Segment Start: SUPPLIED RECORDS

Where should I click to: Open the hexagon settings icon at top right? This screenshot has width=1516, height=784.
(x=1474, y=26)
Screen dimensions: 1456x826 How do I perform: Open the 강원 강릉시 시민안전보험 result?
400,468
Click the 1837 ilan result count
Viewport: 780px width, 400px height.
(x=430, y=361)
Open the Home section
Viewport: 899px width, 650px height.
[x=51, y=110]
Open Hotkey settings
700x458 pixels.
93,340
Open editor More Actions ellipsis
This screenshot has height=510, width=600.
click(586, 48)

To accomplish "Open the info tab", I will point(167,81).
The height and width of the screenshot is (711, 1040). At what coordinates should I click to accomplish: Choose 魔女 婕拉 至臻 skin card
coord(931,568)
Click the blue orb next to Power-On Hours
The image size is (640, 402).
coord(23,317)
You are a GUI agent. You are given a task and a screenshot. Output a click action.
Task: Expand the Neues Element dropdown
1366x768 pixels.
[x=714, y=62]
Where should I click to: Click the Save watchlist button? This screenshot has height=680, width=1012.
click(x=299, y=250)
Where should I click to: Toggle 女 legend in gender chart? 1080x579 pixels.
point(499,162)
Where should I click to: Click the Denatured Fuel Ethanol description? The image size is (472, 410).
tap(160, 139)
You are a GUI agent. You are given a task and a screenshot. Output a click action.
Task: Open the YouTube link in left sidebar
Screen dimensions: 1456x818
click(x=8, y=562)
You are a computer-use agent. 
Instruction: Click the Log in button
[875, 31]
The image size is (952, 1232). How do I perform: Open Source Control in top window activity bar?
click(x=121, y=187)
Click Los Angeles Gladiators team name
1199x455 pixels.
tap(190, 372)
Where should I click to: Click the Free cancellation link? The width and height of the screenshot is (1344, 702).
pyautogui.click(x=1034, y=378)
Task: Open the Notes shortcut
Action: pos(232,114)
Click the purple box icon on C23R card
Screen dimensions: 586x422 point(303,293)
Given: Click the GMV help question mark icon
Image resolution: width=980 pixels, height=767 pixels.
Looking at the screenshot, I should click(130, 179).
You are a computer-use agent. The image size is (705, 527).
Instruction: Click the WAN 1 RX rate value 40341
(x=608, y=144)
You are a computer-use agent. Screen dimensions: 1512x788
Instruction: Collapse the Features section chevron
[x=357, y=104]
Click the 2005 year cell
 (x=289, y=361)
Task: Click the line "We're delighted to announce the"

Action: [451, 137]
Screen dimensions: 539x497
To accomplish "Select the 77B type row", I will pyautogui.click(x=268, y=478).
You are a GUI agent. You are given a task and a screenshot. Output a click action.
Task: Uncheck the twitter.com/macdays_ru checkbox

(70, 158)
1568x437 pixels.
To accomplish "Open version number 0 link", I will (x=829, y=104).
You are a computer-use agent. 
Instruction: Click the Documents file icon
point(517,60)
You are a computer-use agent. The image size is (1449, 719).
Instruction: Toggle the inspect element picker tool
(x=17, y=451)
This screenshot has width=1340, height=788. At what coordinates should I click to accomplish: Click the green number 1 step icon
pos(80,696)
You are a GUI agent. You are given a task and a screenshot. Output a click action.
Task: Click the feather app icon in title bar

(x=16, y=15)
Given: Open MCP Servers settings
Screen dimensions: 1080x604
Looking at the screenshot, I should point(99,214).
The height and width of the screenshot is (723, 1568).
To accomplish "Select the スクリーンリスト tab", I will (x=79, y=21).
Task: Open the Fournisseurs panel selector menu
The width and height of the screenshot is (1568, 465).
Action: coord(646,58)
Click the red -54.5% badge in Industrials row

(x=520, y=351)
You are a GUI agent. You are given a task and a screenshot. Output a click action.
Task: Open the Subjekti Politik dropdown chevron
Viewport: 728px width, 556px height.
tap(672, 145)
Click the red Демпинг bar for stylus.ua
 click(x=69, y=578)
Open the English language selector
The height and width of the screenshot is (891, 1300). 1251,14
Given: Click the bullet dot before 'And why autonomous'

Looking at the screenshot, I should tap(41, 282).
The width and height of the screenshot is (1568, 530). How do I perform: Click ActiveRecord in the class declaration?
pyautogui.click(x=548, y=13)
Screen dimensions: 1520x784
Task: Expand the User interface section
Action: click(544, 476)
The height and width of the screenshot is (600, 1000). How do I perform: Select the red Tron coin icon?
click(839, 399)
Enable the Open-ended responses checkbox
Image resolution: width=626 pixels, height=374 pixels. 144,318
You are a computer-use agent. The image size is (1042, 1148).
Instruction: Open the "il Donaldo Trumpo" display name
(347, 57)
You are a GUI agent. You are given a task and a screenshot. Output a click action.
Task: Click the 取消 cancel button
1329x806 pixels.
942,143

Segment End: SUPPLIED RECORDS

Extract from the records above the lines from the one containing "Click the 2005 year cell" to the one containing "Task: Open the Fournisseurs", both lines included, exactly as they appear and with nothing else.

_THE COMPLETED TASK_:
Click the 2005 year cell
 (x=289, y=361)
Task: Click the line "We're delighted to announce the"

Action: [451, 137]
Screen dimensions: 539x497
To accomplish "Select the 77B type row", I will pyautogui.click(x=268, y=478).
You are a GUI agent. You are given a task and a screenshot. Output a click action.
Task: Uncheck the twitter.com/macdays_ru checkbox

(70, 158)
1568x437 pixels.
To accomplish "Open version number 0 link", I will (x=829, y=104).
You are a computer-use agent. 
Instruction: Click the Documents file icon
point(517,60)
You are a computer-use agent. The image size is (1449, 719).
Instruction: Toggle the inspect element picker tool
(x=17, y=451)
This screenshot has width=1340, height=788. At what coordinates should I click to accomplish: Click the green number 1 step icon
pos(80,696)
You are a GUI agent. You are given a task and a screenshot. Output a click action.
Task: Click the feather app icon in title bar

(x=16, y=15)
Given: Open MCP Servers settings
Screen dimensions: 1080x604
Looking at the screenshot, I should point(99,214).
The height and width of the screenshot is (723, 1568).
To accomplish "Select the スクリーンリスト tab", I will (x=79, y=21).
Task: Open the Fournisseurs panel selector menu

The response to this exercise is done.